> Written instruction
Copy out the part of the material that opens with the line containing "The width and" and closes with the line containing "coord(630,102)", keeping every character the same. Include both of those lines and omit the pictures.

> Records provided

━━━━━━━━━━━━━━━━

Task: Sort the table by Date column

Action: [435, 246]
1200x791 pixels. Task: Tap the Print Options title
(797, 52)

━━━━━━━━━━━━━━━━

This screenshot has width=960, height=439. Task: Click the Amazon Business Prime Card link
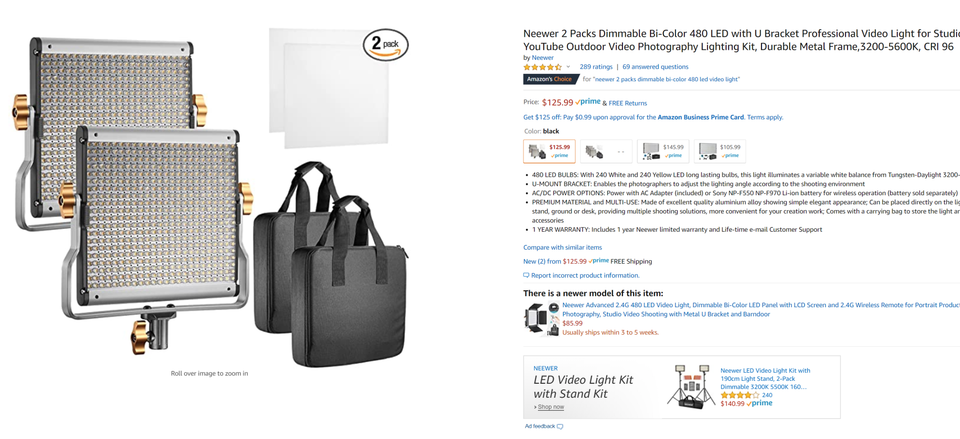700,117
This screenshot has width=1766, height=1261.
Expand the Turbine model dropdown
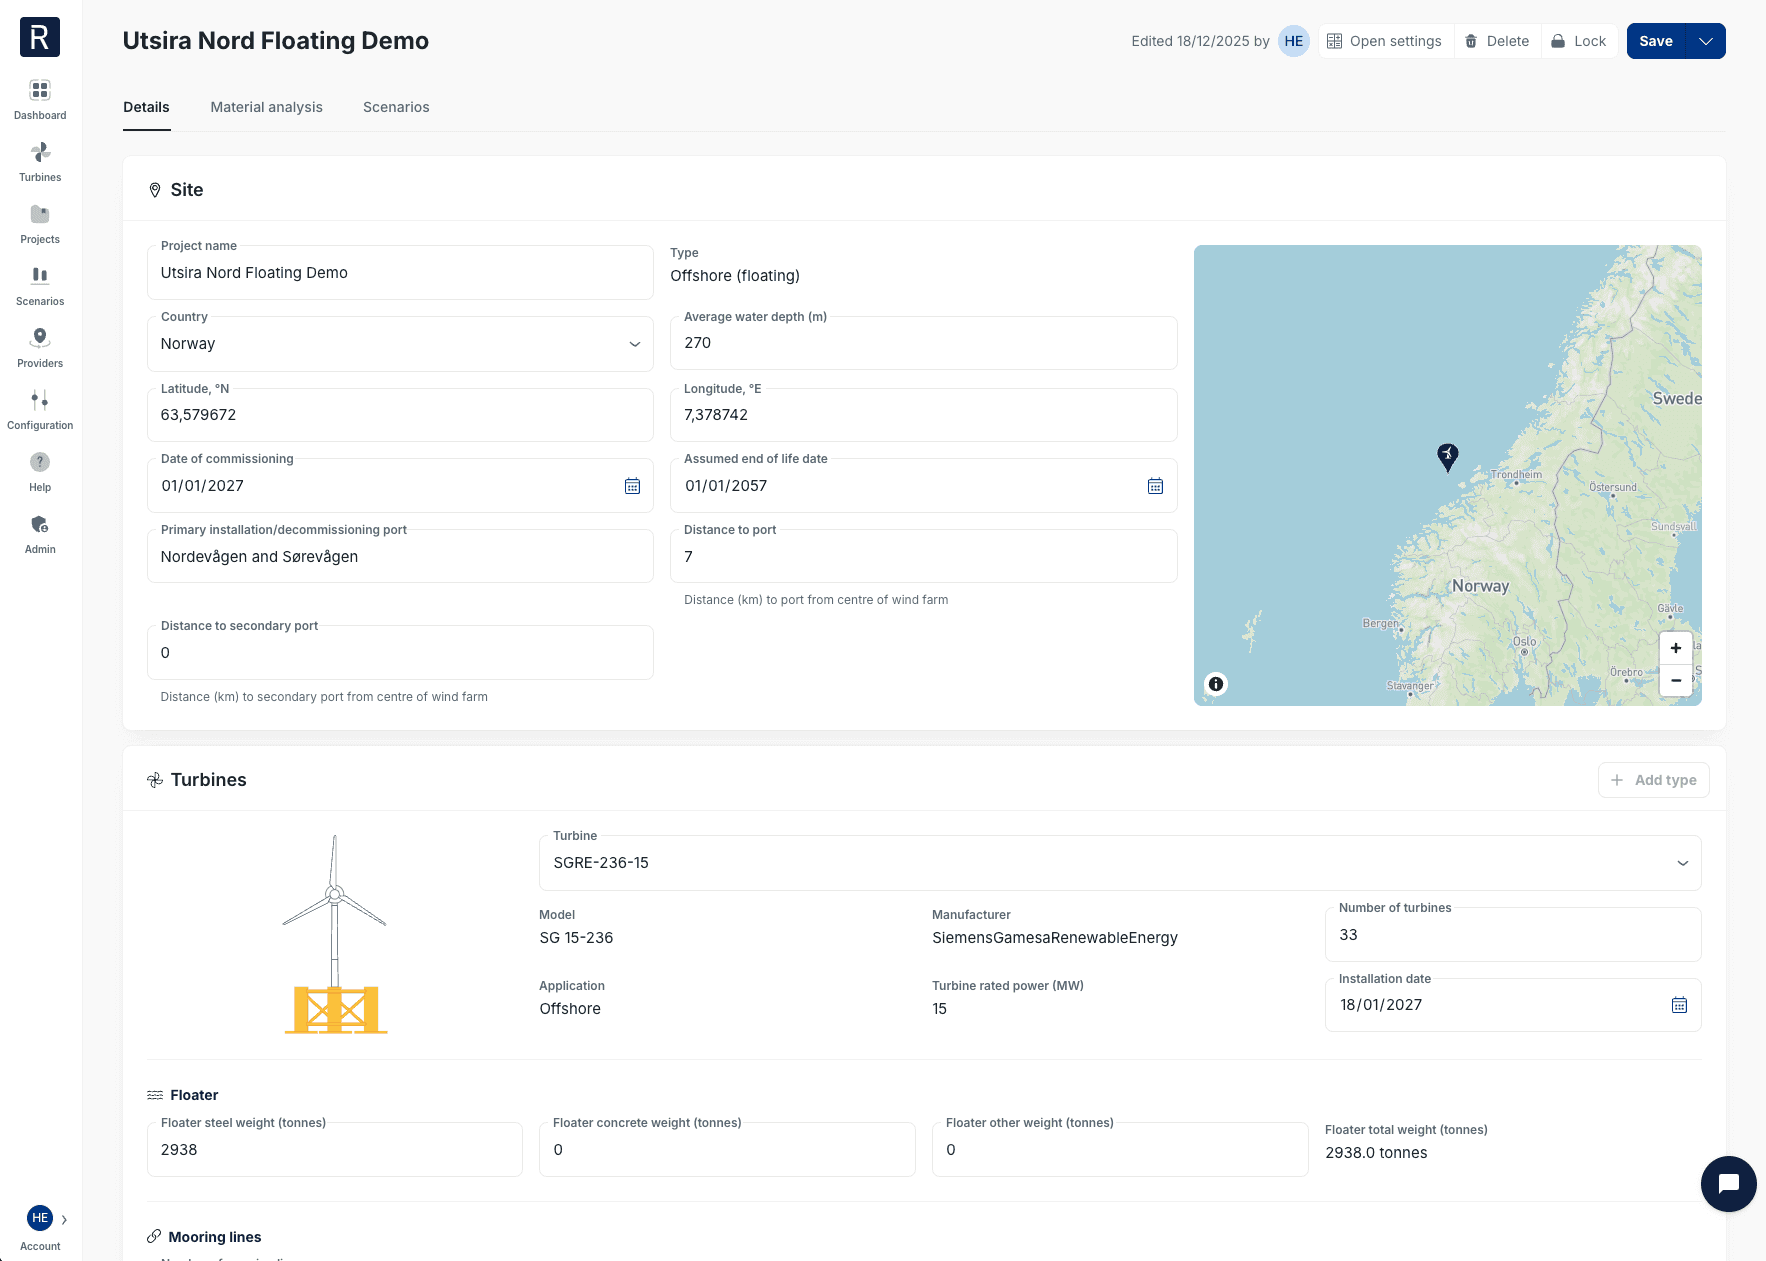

━━━━━━━━━━━━━━━━

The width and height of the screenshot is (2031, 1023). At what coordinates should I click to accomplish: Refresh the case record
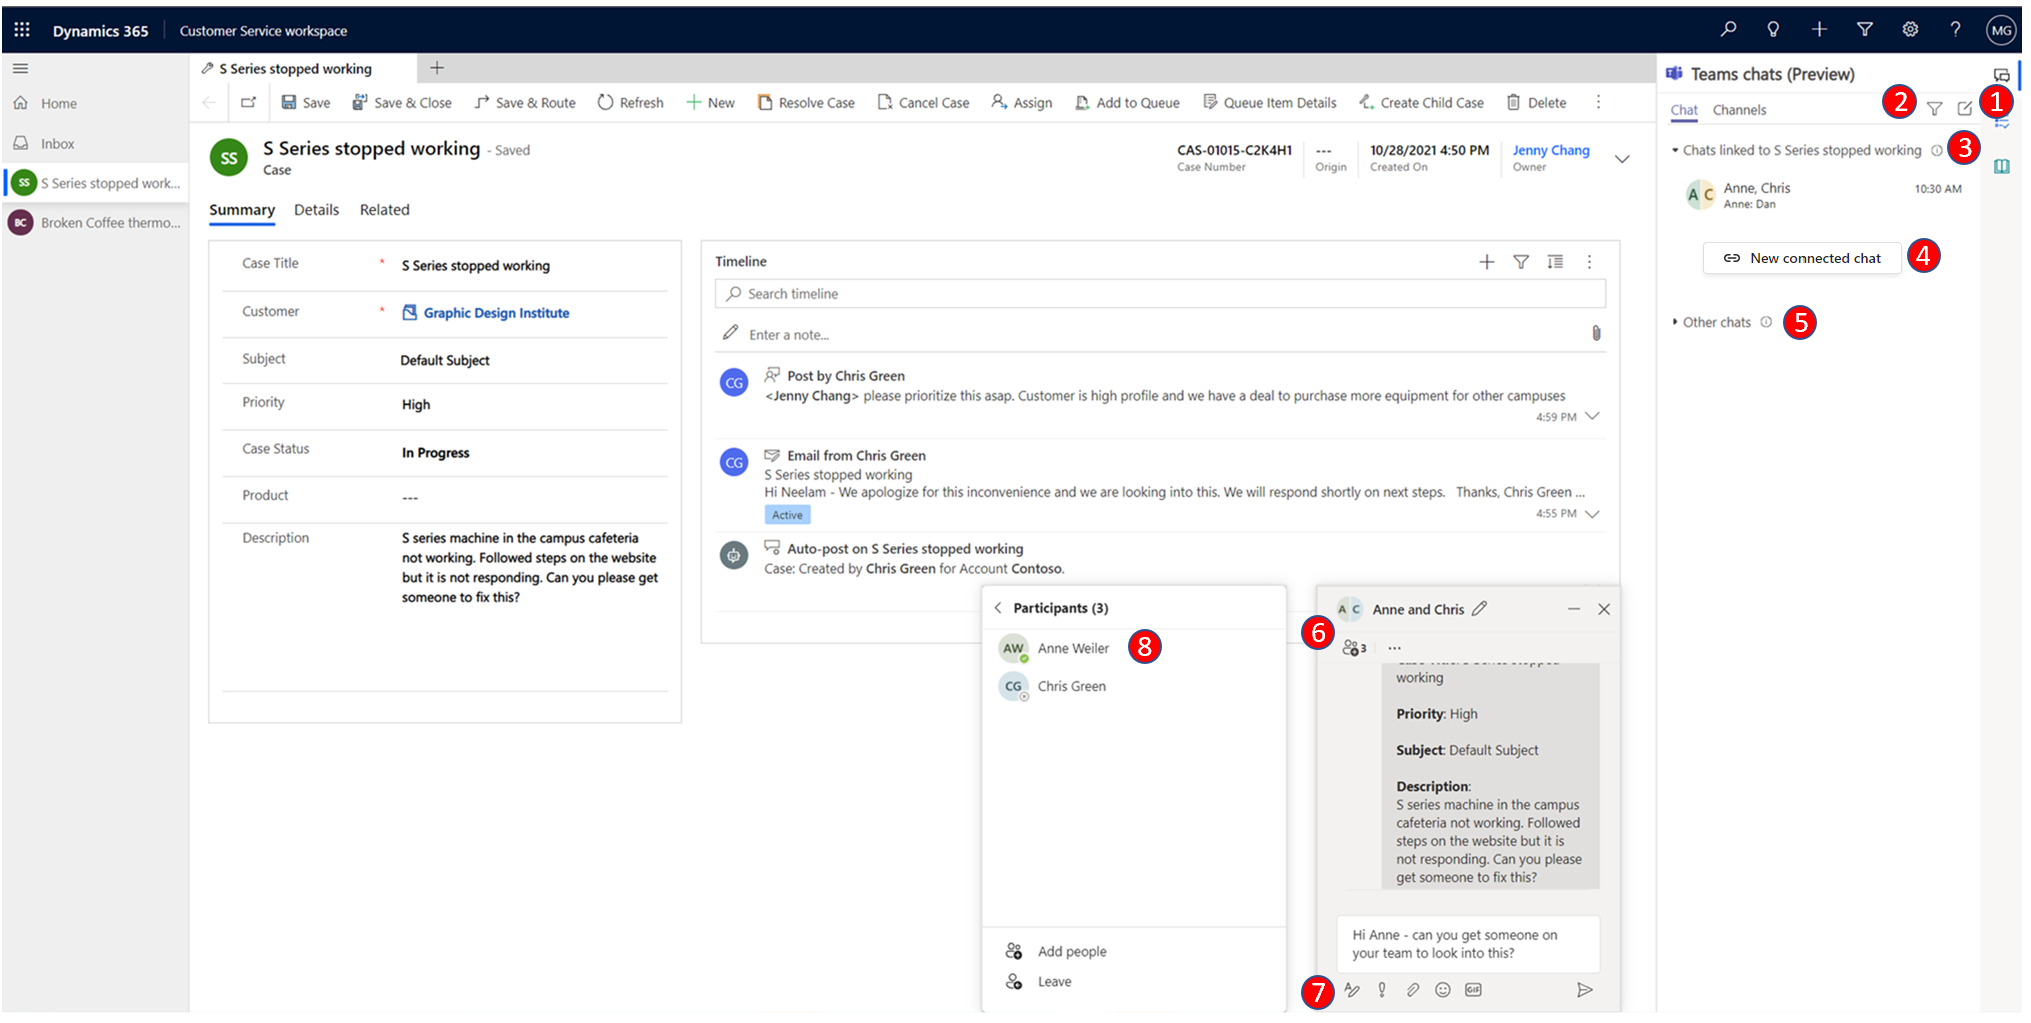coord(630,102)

━━━━━━━━━━━━━━━━

> Task response
The width and height of the screenshot is (2031, 1023). At what coordinates should I click to accomplish: Refresh the case record
coord(630,102)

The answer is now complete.